Nerdy (NYSE: NRDY) went public by merging with a special purpose acquisition company (SPAC) last September, but the online tutoring marketplace quickly lost its luster. Nerdy’s stock started trading at $10.96 upon closing its merger, but it’s now only worth about $3 per share.
However, the bulls will point out Nerdy’s stock now trades at less than two times this year’s sales, while its founder and CEO Chuck Cohn recently boosted his personal stake in the company to 35.5%. Does that low valuation and insider confidence make Nerdy a worthy turnaround play?
What happened to Nerdy?
Nerdy isn’t a traditional online education company like 2U or Coursera, which both provide accredited online classes and degrees. Instead, its core platform, Varsity Tutors, is a freelance marketplace that connects private tutors with students and hosts their live K-12, professional, and adult learning classes in over 3,000 subjects. It also hosts free large-format online classes, which can simultaneously accommodate 500 to 50,000 online students.
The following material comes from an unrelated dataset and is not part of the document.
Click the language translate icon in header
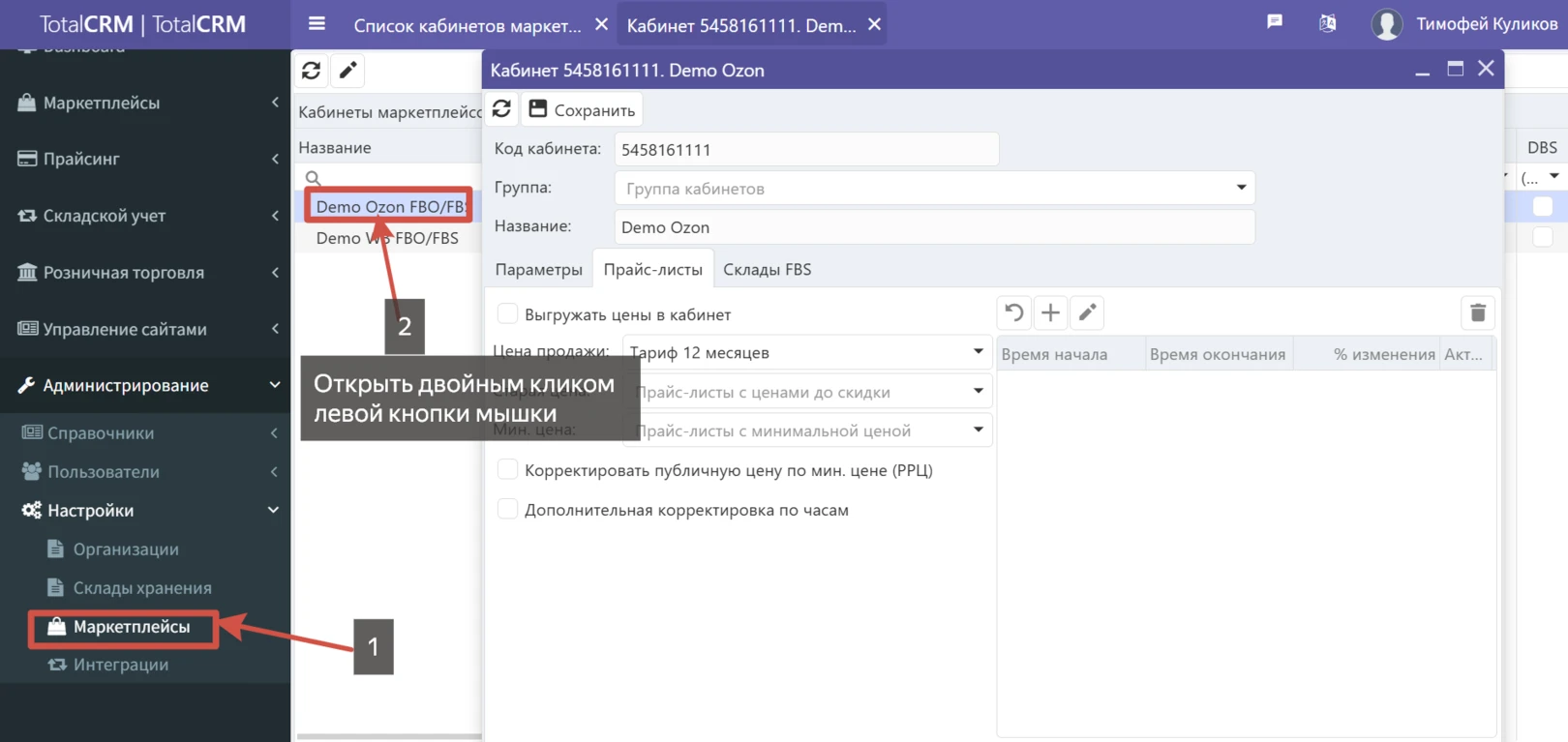 click(x=1327, y=23)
In the first quarter of 2022, Varsity Tutors served 74,000 active learners across 748,000 online sessions. Its year-over-year growth rates in active learners and active experts accelerated relative to 2021, which offset its slightly lower revenue per active learner and sessions taught per active expert. Here’s a look at the numbers:
Revenue per active learner
Sessions taught per active expert
However, Nerdy expects revenue to decline sequentially in the second and third quarters as it pivots from à la carte sessions toward VT+, a membership program that charges $10 per month for unlimited sessions. To make matters worse, it expects “heightened summer travel” trends in a post-lockdown market to exacerbate that sequential slowdown.
Nerdy believes its growth will accelerate again by the fourth quarter as more students return to school, but it still only expects revenue to rise about 19% to a range of $160 million to $175 million for the full year.
Prior to completing its SPAC merger last year, Nerdy had told investors that it could grow its revenue to $267 million in 2023. But at this rate, it would need to generate 59% revenue growth next year to hit that lofty target. For now, analysts only expect Nerdy’s revenue to rise 20% to $168.5 million in 2022 and grow another 30% to $218.5 million in 2023.
By comparison, analysts expect 2U’s revenue to rise just 13% this year, and for Coursera’s revenue to increase about 31%.
Nerdy still lacks a path toward profitability
Nerdy’s stock looks cheap relative to its revenue growth, but its operating, net, and adjusted EBITDA (earnings before interest, taxes, depreciation, and amortization) losses have only gotten worse since 2020.
During the first-quarter conference call, Cohn said Nerdy would focus on “simply doing more with less and simply slowing the rate of hiring” to cope with a potential macroeconomic slowdown, but the company still had an “eye toward profitability” by the end of 2023.
However, Nerdy still expects its adjusted EBITDA loss to fall between $28 million and $38 million in 2022. That’s much gloomier than the guidance the company provided during its pre-merger presentation last year, when it predicted it would only post an adjusted EBITDA loss of $3 million in 2022 before generating a positive EBITDA with a net profit in 2023.
Nerdy ended the first quarter with $141.7 million in cash and equivalents, which gives it some breathing room to achieve its transition toward monthly subscriptions while reining in its expenses. However, its elevated debt-to-equity ratio of 1.3 could make it challenging to secure fresh funds as interest rates increase.
The wrong stock for this challenging market
Nerdy’s track record of overpromising and underdelivering, which many other SPAC-backed companies have also been guilty of doing, makes it difficult to believe management’s rosy projections for achieving stable profits by 2023. The company has also told investors to brace for two more quarters of sluggish growth, so its stock could easily stumble further in this volatile market. Instead of buying this beaten-down education stock, investors should stick with more reliable blue chip plays until the macro headwinds wane.